If my guess about Adam is right, then the hymn presents Jesus as a second Adam who re-runs the history of humanity, recovering the true role of Adam, and providing a rescuing pattern for others to follow. “A second Adam to the fight/ and to the rescue came.” (Praise to the Holiest in the height)
Paul is concerned as always with a practical theology: believers should share the frame of mind which Jesus demonstrated in his life and death, trusting like him in God’s “therefore”, by which He will reward their humility with victorious life. The affectionate, caring, mutuality which Paul sees as the outcome of trust in Jesus, is also the believer’s share in the very life of Jesus Messiah.
Did you fail to include the rest of your post? It stops in middle of a word. Your translation of the passage is ravishingly good, better than anything I could do. But I’m not convinced to go along with the usual consensus that Paul quoted a hymn already in existence. I’ve never understood why that has been the assumption of most scholars. There is no external or internal evidence for the assumption, so I don’t buy it. Even though I, as an Orthodox liturgist, should be more open to the idea that this was a hymn already in use. In the mid-50s or early 60s number one in the pop charts? I don’t think so. Anyway, it makes little difference to the interpretation, and I look forward to seeing your complete post.

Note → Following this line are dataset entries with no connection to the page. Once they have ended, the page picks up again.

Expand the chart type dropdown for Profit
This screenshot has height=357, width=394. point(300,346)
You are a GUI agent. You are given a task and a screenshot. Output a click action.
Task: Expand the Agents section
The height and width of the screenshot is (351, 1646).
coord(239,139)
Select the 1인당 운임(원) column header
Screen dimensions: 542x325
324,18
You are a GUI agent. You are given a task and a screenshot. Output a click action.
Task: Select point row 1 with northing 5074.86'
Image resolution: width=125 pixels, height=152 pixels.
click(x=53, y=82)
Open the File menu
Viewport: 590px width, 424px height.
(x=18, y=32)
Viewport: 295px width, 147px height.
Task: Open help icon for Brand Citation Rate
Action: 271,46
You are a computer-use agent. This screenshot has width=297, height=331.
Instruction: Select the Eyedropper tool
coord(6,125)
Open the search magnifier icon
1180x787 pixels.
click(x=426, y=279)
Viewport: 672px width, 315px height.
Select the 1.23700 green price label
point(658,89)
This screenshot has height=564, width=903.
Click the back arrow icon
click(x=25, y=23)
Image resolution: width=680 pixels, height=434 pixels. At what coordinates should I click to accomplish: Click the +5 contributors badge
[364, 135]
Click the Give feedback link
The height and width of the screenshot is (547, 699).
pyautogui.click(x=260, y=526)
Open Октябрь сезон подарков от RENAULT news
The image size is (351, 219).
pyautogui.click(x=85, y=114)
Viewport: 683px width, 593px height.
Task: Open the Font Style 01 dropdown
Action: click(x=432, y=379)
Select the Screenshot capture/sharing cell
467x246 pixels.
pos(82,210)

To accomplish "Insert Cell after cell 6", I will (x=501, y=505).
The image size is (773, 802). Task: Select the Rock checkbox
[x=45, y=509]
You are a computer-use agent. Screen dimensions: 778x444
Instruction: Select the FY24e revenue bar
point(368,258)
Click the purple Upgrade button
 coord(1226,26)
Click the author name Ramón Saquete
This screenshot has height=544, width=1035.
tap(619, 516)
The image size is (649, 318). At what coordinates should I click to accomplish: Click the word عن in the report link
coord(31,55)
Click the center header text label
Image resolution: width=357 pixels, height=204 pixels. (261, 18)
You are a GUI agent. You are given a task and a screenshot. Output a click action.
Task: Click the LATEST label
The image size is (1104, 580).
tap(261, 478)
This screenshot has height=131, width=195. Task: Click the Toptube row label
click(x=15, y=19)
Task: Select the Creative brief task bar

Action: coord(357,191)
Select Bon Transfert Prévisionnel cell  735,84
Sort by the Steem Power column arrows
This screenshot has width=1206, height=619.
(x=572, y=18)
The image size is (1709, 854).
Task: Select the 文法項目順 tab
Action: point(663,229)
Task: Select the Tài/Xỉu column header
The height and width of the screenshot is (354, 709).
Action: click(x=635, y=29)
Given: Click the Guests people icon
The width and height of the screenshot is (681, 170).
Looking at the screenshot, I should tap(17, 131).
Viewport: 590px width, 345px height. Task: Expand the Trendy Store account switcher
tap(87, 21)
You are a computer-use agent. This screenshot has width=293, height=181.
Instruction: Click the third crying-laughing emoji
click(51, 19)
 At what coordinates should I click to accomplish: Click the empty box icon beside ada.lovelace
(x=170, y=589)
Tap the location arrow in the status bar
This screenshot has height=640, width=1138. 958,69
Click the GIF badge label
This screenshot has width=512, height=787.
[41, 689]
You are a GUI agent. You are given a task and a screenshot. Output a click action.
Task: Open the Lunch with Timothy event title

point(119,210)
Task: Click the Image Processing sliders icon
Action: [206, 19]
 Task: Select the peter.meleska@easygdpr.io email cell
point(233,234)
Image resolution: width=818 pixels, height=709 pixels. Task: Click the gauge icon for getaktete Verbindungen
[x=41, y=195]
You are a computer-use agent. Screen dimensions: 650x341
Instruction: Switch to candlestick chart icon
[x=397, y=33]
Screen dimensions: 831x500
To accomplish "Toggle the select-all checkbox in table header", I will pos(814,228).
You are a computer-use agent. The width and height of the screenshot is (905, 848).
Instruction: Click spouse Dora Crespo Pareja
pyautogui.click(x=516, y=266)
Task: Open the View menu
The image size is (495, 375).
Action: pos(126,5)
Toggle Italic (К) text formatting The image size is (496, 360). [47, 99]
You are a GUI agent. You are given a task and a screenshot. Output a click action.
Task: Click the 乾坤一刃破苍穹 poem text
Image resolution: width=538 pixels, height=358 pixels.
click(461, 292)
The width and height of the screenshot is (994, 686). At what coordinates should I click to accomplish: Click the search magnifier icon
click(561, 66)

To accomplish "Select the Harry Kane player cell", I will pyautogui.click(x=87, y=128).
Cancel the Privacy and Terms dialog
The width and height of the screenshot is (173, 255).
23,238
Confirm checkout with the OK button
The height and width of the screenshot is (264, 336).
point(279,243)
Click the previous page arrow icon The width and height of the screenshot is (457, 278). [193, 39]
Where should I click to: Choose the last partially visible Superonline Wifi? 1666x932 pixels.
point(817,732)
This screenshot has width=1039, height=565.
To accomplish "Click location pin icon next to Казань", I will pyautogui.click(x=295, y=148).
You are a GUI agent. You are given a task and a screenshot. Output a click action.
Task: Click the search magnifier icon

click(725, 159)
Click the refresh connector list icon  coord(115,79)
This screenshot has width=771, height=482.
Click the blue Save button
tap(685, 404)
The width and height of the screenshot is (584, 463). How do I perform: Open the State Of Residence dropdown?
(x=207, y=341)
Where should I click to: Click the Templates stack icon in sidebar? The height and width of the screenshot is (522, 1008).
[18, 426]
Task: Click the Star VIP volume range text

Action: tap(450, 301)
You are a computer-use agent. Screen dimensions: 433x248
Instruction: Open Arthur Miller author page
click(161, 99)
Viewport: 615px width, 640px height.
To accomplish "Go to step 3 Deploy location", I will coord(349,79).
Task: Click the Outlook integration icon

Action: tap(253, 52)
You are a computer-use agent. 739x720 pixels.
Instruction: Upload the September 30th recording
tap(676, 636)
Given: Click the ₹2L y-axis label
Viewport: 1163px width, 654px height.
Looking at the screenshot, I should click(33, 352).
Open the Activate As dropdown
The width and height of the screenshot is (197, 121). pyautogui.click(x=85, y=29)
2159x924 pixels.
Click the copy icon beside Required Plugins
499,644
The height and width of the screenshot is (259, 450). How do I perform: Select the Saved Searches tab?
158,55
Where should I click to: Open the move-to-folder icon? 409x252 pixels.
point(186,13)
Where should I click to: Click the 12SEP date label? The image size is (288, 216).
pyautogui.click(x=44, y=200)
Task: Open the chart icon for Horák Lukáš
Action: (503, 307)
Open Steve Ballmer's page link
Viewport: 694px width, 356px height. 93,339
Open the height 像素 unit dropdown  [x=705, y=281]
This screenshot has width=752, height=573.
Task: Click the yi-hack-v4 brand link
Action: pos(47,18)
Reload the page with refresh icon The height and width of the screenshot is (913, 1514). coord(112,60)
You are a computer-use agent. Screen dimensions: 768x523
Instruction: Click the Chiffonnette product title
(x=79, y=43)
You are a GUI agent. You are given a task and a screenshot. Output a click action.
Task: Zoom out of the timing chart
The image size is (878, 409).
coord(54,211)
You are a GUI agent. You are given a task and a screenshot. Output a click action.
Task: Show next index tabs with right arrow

I like your Adam parallel. But the Second Adam typology you recognise only reinforces my own conviction that this is Paul’s own composition rather than his quote of an existing hymn. The second Adam metaphor is Pauline.
I hope you’ve got the whole thing now. Thanks for the tip. The idea that Paul was quoting starts with the scholar Lohmeyer (1927) who points out the number of unique words and phrases in the passage, and the differences between this image of Adam (if that’s what this is) and Paul’s use of Adam in Romans. I freely admit this is not proof, but I incline towards it as probable.